### Stored data
::::::::::

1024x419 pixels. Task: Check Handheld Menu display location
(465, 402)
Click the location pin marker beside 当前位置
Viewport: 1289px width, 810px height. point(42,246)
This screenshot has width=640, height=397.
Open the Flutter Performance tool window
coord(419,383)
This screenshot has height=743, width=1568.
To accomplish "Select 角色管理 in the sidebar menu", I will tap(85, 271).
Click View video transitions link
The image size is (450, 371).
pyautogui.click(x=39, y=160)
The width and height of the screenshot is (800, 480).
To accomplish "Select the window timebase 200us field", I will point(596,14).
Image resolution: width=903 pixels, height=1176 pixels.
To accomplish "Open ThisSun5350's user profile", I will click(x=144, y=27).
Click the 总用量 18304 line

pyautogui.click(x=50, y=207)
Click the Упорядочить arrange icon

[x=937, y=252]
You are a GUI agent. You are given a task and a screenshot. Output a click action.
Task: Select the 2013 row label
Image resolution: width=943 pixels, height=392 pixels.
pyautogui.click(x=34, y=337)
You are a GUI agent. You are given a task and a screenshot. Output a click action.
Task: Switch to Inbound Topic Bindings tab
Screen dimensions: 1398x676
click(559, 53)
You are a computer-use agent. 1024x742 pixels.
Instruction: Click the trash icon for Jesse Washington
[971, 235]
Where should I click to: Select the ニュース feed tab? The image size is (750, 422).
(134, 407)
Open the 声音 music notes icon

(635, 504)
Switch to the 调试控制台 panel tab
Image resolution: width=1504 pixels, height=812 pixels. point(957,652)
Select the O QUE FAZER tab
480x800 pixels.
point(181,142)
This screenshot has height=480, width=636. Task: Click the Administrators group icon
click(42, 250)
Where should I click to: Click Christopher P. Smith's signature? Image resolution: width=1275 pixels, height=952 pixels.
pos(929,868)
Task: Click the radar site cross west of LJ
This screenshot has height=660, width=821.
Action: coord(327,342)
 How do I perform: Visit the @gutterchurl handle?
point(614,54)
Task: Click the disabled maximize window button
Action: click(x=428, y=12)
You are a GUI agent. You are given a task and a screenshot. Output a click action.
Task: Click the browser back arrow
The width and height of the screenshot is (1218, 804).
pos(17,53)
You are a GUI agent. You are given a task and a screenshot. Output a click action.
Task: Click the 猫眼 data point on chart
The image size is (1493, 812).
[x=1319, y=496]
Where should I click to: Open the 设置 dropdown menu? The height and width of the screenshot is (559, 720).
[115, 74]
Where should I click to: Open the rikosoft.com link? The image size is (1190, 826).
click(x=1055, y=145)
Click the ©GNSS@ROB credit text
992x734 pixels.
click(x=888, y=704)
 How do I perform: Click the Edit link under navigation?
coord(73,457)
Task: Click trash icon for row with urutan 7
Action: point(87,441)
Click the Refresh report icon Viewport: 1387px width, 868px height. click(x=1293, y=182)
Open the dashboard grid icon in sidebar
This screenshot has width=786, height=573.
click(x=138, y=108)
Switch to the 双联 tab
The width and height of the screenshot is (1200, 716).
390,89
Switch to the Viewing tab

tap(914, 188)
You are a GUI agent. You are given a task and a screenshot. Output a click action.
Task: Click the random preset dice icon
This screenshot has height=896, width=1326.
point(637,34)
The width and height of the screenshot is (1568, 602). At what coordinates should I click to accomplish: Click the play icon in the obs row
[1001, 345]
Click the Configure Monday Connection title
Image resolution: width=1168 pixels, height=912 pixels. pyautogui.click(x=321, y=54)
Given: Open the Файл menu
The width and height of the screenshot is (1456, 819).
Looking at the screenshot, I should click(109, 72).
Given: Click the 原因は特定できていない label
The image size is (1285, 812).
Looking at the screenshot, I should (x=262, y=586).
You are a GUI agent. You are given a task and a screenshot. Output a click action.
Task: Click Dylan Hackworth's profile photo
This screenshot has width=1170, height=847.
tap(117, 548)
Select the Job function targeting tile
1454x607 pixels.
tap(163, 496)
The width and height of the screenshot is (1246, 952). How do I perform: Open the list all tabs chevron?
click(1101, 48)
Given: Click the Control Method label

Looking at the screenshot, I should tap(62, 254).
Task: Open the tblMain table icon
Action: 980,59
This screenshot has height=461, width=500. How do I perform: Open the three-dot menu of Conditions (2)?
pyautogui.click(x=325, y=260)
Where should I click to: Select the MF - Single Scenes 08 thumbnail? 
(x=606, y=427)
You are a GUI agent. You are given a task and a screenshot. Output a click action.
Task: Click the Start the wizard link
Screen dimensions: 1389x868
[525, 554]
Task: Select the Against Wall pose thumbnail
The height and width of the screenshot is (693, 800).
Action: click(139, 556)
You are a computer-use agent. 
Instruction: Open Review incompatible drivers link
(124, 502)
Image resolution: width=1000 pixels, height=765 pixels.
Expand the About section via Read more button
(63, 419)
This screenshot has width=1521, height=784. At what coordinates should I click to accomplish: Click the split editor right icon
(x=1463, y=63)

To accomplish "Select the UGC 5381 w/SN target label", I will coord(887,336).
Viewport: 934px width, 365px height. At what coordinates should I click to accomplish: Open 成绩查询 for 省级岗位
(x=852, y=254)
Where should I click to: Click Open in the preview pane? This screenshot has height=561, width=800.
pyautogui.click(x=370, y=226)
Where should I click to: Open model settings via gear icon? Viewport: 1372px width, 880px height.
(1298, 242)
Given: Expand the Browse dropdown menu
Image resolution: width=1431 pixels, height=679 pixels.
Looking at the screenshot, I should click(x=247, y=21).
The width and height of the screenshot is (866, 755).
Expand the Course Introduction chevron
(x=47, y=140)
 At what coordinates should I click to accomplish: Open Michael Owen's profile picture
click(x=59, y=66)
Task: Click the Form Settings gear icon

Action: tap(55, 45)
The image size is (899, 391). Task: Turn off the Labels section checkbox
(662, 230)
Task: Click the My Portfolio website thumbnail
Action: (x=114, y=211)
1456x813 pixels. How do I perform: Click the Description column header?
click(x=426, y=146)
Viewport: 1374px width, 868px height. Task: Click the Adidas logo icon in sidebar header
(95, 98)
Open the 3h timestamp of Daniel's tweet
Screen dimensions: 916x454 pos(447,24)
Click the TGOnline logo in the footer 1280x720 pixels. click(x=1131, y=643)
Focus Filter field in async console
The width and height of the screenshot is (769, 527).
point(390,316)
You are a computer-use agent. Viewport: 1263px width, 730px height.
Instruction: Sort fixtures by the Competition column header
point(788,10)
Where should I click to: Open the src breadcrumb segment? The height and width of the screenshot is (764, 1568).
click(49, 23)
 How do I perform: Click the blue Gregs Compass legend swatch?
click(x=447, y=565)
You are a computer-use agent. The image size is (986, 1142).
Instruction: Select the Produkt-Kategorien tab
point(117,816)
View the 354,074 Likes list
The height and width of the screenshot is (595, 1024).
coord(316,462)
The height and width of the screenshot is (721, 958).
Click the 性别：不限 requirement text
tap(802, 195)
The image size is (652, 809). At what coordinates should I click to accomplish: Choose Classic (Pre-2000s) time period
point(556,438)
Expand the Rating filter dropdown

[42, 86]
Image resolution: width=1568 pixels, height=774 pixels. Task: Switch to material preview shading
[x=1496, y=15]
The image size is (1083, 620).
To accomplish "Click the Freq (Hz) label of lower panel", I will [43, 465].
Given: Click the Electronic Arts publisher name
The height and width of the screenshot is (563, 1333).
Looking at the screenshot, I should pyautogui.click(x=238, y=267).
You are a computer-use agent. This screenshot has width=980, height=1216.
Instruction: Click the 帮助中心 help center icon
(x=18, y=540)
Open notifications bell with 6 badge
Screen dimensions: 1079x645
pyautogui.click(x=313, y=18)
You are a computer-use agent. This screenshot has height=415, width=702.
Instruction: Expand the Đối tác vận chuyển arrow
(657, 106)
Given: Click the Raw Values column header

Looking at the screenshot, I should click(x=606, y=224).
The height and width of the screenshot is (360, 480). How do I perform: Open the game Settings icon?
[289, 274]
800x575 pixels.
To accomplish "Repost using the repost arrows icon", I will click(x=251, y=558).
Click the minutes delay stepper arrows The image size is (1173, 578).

::::::::::

### Problem to work on
Transcribe the entries above word for word, from the first line through the line containing "Image resolution: width=903", and nothing else.

### Exercise answer
1024x419 pixels. Task: Check Handheld Menu display location
(465, 402)
Click the location pin marker beside 当前位置
Viewport: 1289px width, 810px height. point(42,246)
This screenshot has width=640, height=397.
Open the Flutter Performance tool window
coord(419,383)
This screenshot has height=743, width=1568.
To accomplish "Select 角色管理 in the sidebar menu", I will tap(85, 271).
Click View video transitions link
The image size is (450, 371).
pyautogui.click(x=39, y=160)
The width and height of the screenshot is (800, 480).
To accomplish "Select the window timebase 200us field", I will point(596,14).
Image resolution: width=903 pixels, height=1176 pixels.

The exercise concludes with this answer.